Therese’s daughter-in-law cooked a fabulous lunch for us with produce and meat from the farm, including duck, lamb, eggs, leafy greens, cabbage, zucchini, peas and homemade tofu. I asked her to share some of the recipes with me and hopefully in time I can share them with you.
With full and happy tummies, we headed towards the cherry trees. We tried 3 different varieties, before settling for utterly delicious Bing cherries. I found a lonely ladder and we managed to completely clear two fully loaded trees in less than 2 hours.
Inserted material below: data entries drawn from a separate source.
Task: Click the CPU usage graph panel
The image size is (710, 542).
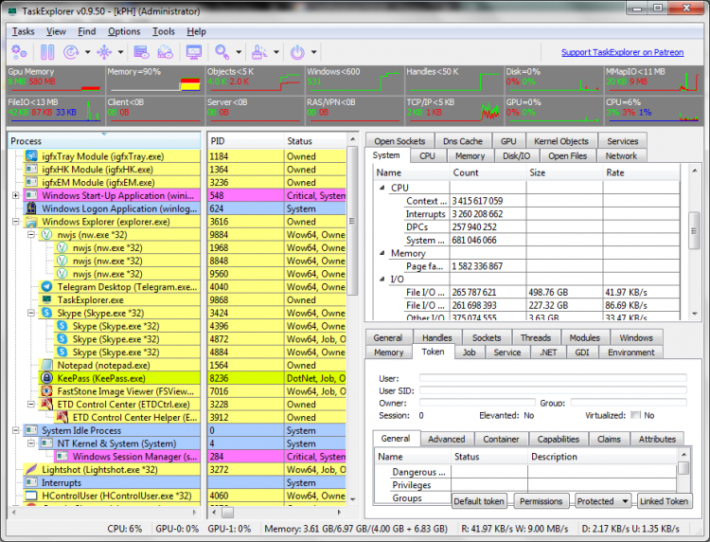Action: pos(654,108)
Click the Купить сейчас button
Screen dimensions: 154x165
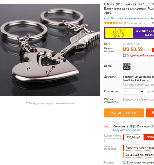[124, 113]
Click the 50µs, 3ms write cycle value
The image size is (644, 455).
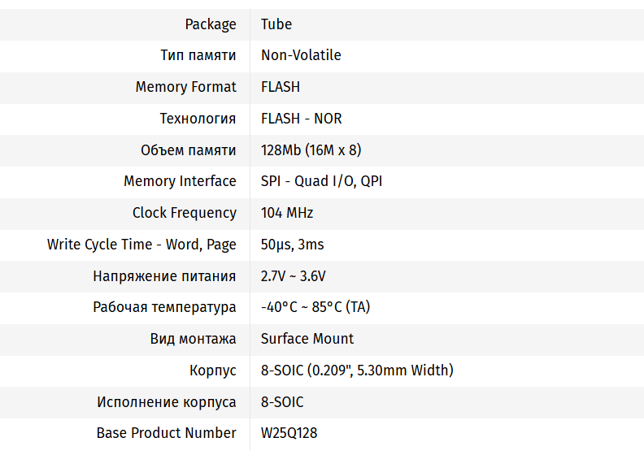293,245
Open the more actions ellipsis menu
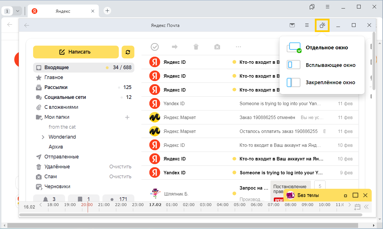Screen dimensions: 383x229 (x=238, y=47)
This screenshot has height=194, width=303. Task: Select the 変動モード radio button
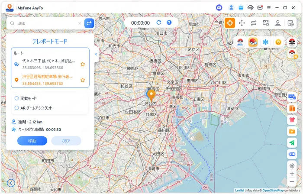[x=17, y=98]
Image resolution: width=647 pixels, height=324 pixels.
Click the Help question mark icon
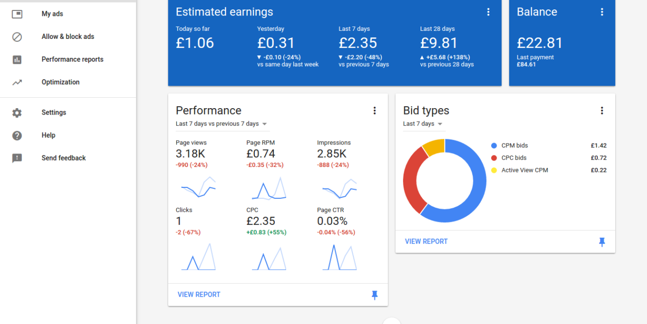click(17, 136)
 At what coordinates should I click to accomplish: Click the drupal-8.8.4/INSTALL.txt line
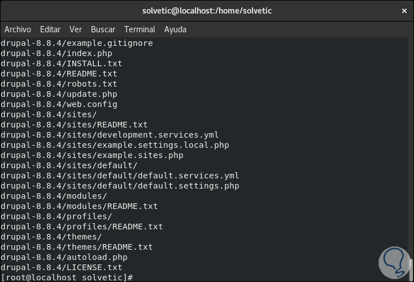click(61, 63)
Naturally, a good part of what we picked went straight from our hands into our mouths, but we also took several pounds home which I could not wait to turn into delicious treats.
I spent the entire next morning searching for recipes that would be a good match to our wonderful cherries. For once I decided that making up my own recipe might be too risky and settled instead on a Cherry Brown Butter tart recipe I found on Smitten Kitchen and a Cherry-Almond Upside-Down cake I found in a Bon Appetit magazine from June 2008. The first one is a twist on a Raspberry Brown Butter tart, which initially was published by Bon Appetit as well. Both cakes tuned out fantastic, but the brown butter really raised the tart to another level. It was heavenly and very much enjoyed by everyone.
As to the upside-down cake, I changed the cornmeal asked for in the original recipe to almond meal and used Chinese black wheat flour instead of all purpose flour. I am sure white spelt or white wholewheat pastry flour would work just as well. This cake is particularly delicious with ice-cream, Greek yogurt or a dollop of creme fraiche.